Qwen2.5-1.5B: An Enhanced Base Language Model
Qwen2.5-1.5B is a 1.54 billion parameter base causal language model, part of the latest Qwen2.5 series developed by the Qwen Team. This model builds upon Qwen2 with substantial improvements across several key areas, making it a robust foundation for various NLP tasks.
Key Capabilities & Enhancements
- Expanded Knowledge & Specialized Skills: Significantly improved performance in coding and mathematics, leveraging specialized expert models.
- Advanced Instruction Following: Enhanced ability to follow instructions, generate long texts (over 8K tokens), and understand/generate structured data like JSON.
- Robustness: More resilient to diverse system prompts, improving role-play and chatbot condition-setting.
- Long-Context Support: Supports a context length of up to 32,768 tokens, with the ability to generate up to 8K tokens.
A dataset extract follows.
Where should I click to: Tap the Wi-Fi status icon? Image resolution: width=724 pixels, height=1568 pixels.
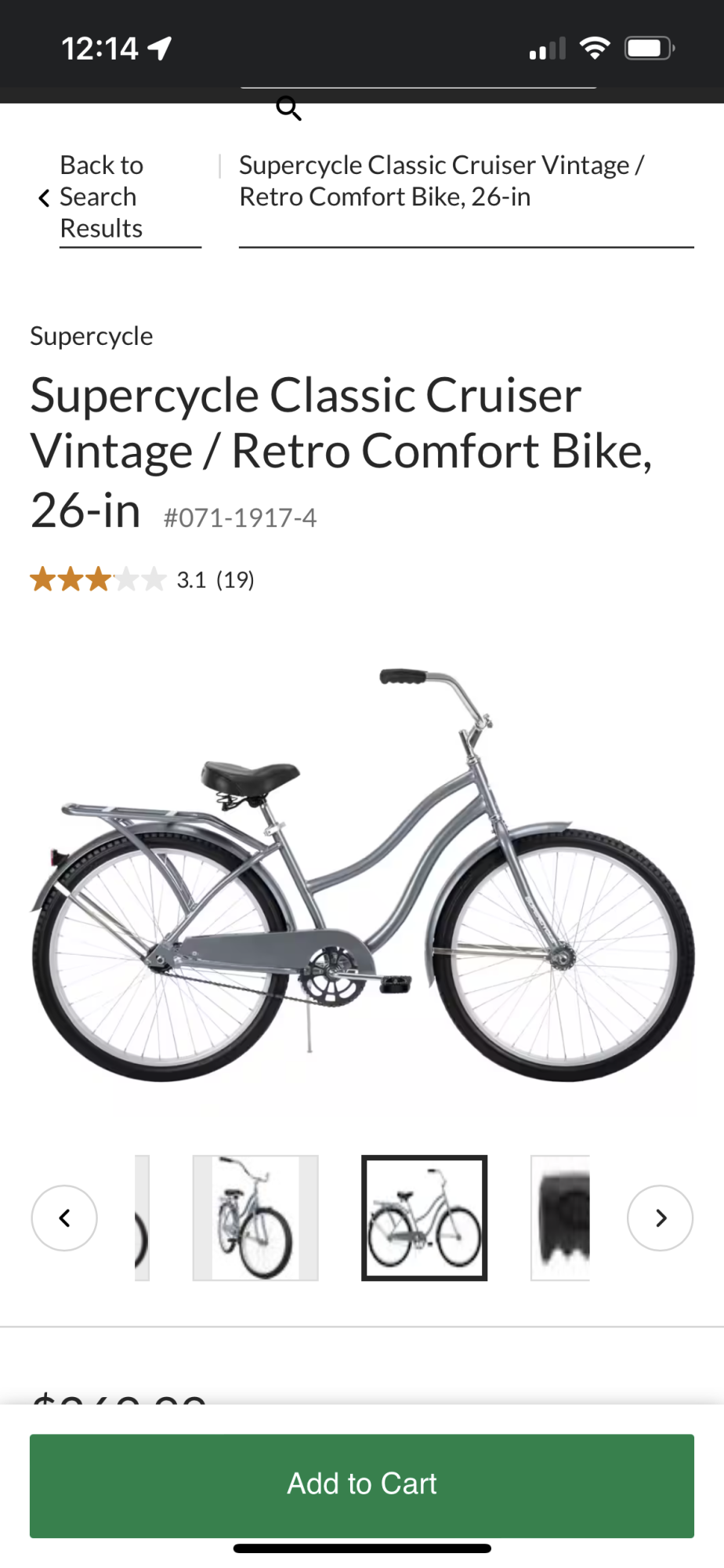(x=595, y=49)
- Multilingual Support: Offers comprehensive support for over 29 languages, including Chinese, English, French, Spanish, Portuguese, German, Italian, Russian, Japanese, Korean, Vietnamese, Thai, and Arabic.
Architecture & Features
This base model utilizes a transformer architecture with RoPE, SwiGLU, RMSNorm, Attention QKV bias, and tied word embeddings. It features 28 layers and 12 attention heads (GQA) for Q and 2 for KV.
When to Use This Model
As a base language model, Qwen2.5-1.5B is not recommended for direct conversational use. Instead, it is ideal for developers looking to apply post-training techniques such as Supervised Fine-Tuning (SFT), Reinforcement Learning from Human Feedback (RLHF), or continued pretraining to create highly specialized and performant models for specific applications.